[WHAT YOU HAVE TO DO] Locate each line with the string "from" in the listing below and copy it.

[RECORD EXCERPTS]
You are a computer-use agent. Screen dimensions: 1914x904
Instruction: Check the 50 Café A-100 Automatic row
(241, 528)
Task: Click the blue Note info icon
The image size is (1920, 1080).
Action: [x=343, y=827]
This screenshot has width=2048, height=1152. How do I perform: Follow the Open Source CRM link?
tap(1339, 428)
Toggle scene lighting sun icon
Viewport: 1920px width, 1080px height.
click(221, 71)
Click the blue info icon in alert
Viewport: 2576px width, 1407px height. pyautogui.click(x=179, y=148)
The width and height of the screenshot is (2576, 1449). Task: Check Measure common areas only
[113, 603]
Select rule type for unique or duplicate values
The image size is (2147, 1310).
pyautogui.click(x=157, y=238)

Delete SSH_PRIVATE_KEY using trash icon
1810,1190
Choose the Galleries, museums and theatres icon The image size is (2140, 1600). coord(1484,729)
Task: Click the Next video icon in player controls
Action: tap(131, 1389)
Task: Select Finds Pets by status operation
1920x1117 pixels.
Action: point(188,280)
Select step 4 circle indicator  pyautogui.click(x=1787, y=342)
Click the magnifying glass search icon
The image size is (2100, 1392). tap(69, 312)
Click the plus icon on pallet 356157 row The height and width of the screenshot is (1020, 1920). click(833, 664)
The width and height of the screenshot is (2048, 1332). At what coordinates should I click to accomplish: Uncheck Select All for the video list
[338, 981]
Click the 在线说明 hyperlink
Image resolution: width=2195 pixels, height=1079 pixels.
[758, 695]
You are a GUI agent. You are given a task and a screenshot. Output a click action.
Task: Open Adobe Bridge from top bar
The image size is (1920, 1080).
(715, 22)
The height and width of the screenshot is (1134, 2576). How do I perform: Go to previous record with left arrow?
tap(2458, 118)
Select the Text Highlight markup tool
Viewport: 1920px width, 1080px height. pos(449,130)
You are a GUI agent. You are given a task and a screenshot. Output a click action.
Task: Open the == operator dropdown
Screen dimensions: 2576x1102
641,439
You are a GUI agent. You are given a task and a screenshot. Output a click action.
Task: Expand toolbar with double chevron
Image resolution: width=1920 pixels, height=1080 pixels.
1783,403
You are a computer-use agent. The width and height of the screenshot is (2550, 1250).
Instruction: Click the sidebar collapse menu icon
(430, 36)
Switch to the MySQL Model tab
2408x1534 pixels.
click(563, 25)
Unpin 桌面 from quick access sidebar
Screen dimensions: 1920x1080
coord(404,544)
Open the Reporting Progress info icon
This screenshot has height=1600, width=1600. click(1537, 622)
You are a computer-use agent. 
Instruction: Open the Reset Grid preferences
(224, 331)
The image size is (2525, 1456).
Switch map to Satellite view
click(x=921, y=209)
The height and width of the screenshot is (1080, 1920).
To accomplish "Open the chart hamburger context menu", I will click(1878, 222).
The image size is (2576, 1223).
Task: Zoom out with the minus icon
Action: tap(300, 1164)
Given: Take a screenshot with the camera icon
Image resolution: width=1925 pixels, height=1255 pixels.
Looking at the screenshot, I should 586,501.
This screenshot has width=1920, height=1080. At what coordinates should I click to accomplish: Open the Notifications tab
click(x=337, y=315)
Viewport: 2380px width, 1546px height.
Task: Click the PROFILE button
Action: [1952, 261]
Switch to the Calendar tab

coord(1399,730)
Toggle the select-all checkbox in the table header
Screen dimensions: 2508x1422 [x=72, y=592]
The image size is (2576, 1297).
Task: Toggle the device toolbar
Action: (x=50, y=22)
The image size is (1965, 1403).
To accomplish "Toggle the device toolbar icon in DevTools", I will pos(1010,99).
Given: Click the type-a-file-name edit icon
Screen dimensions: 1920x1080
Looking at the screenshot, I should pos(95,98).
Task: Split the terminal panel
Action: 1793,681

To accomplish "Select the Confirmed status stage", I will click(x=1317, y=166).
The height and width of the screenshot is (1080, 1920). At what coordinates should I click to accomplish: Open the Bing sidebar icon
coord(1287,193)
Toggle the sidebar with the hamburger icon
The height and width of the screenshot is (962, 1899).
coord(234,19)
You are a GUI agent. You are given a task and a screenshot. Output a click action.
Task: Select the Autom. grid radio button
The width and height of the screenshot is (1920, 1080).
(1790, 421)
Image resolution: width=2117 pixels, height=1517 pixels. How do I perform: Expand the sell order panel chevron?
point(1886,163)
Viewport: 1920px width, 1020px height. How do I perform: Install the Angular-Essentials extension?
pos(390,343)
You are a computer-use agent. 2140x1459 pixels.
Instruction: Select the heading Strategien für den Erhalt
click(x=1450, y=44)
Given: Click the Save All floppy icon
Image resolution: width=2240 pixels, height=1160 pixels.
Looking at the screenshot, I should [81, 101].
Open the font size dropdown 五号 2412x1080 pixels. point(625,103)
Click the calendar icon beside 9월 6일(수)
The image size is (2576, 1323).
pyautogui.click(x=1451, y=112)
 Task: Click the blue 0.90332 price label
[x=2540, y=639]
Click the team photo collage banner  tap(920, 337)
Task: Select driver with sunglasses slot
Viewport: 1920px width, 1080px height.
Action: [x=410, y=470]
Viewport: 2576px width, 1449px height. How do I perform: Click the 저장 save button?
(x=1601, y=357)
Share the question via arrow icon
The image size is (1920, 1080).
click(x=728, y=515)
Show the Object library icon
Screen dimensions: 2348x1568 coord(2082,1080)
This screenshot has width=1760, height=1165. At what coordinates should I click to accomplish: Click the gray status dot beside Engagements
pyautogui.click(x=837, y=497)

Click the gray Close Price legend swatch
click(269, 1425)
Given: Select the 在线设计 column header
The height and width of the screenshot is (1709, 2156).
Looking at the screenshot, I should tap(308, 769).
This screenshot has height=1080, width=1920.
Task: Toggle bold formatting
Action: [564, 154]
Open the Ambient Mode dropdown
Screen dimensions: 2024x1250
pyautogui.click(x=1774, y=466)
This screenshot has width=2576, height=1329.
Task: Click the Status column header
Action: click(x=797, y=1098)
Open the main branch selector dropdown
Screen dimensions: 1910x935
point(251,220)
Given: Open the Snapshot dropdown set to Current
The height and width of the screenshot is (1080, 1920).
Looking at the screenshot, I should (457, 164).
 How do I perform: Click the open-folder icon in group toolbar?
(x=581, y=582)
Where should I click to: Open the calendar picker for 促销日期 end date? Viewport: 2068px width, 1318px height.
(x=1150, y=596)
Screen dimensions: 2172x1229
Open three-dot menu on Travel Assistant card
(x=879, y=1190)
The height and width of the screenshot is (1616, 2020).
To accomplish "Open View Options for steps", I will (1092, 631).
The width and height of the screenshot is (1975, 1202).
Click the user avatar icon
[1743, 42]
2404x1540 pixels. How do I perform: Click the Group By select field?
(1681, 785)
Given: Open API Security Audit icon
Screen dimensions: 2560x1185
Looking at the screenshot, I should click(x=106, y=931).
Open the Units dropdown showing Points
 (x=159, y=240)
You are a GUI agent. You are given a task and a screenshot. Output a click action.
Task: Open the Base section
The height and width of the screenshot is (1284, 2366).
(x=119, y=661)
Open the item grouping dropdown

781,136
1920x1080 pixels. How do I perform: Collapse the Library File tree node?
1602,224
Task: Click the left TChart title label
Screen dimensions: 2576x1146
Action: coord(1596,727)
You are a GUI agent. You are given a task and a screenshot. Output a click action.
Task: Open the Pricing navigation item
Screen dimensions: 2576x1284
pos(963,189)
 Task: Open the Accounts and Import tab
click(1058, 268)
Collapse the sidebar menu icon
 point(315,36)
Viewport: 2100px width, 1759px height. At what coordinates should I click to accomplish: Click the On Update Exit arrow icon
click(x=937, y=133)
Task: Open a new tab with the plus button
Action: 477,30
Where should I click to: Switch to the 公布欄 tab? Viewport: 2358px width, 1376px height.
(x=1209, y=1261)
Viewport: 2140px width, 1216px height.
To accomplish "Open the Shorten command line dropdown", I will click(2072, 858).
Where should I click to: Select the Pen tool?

[TASK RESULT]
Task: Open Adobe Bridge from top bar
Unpin 桌面 from quick access sidebar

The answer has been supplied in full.